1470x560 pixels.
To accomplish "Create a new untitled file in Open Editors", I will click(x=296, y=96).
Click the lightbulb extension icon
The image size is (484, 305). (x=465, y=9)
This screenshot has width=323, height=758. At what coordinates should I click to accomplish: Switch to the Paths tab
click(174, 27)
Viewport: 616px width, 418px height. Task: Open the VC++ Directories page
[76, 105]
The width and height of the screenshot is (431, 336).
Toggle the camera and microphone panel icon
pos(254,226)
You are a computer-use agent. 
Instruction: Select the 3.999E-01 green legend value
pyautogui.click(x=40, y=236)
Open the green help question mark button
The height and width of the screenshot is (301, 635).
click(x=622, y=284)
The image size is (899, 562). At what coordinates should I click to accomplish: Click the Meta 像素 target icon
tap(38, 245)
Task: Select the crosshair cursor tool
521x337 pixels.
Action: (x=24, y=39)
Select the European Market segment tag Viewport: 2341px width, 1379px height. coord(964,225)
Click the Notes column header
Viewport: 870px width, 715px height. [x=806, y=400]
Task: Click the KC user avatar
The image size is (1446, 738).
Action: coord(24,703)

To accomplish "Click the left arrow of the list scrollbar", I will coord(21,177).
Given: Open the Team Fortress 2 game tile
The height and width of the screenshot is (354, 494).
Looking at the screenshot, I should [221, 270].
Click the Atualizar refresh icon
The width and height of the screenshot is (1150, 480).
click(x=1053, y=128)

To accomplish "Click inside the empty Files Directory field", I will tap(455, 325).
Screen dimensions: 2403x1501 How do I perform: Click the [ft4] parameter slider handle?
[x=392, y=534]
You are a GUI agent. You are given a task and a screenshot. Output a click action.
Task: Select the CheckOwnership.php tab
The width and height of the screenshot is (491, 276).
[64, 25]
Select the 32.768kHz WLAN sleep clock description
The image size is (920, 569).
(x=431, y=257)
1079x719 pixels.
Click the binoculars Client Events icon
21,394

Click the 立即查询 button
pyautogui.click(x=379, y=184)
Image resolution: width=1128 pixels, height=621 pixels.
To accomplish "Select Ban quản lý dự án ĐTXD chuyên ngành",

### Prompt:
Please recast the rows above as a numbered list, leaving out any blank lines.

### Solution to the exercise:
1. 1470x560 pixels.
2. To accomplish "Create a new untitled file in Open Editors", I will click(x=296, y=96).
3. Click the lightbulb extension icon
4. The image size is (484, 305). (x=465, y=9)
5. This screenshot has width=323, height=758. At what coordinates should I click to accomplish: Switch to the Paths tab
6. click(174, 27)
7. Viewport: 616px width, 418px height. Task: Open the VC++ Directories page
8. [76, 105]
9. The width and height of the screenshot is (431, 336).
10. Toggle the camera and microphone panel icon
11. pos(254,226)
12. You are a computer-use agent. 
13. Instruction: Select the 3.999E-01 green legend value
14. pyautogui.click(x=40, y=236)
15. Open the green help question mark button
16. The height and width of the screenshot is (301, 635).
17. click(x=622, y=284)
18. The image size is (899, 562). At what coordinates should I click to accomplish: Click the Meta 像素 target icon
19. tap(38, 245)
20. Task: Select the crosshair cursor tool
21. 521x337 pixels.
22. Action: (x=24, y=39)
23. Select the European Market segment tag Viewport: 2341px width, 1379px height. coord(964,225)
24. Click the Notes column header
25. Viewport: 870px width, 715px height. [x=806, y=400]
26. Task: Click the KC user avatar
27. The image size is (1446, 738).
28. Action: coord(24,703)
29. To accomplish "Click the left arrow of the list scrollbar", I will coord(21,177).
30. Given: Open the Team Fortress 2 game tile
31. The height and width of the screenshot is (354, 494).
32. Looking at the screenshot, I should [221, 270].
33. Click the Atualizar refresh icon
34. The width and height of the screenshot is (1150, 480).
35. click(x=1053, y=128)
36. To accomplish "Click inside the empty Files Directory field", I will tap(455, 325).
37. Screen dimensions: 2403x1501 How do I perform: Click the [ft4] parameter slider handle?
38. [x=392, y=534]
39. You are a GUI agent. You are given a task and a screenshot. Output a click action.
40. Task: Select the CheckOwnership.php tab
41. The width and height of the screenshot is (491, 276).
42. [64, 25]
43. Select the 32.768kHz WLAN sleep clock description
44. The image size is (920, 569).
45. (x=431, y=257)
46. 1079x719 pixels.
47. Click the binoculars Client Events icon
48. 21,394
49. Click the 立即查询 button
50. pyautogui.click(x=379, y=184)
51. Image resolution: width=1128 pixels, height=621 pixels.
52. To accomplish "Select Ban quản lý dự án ĐTXD chuyên ngành",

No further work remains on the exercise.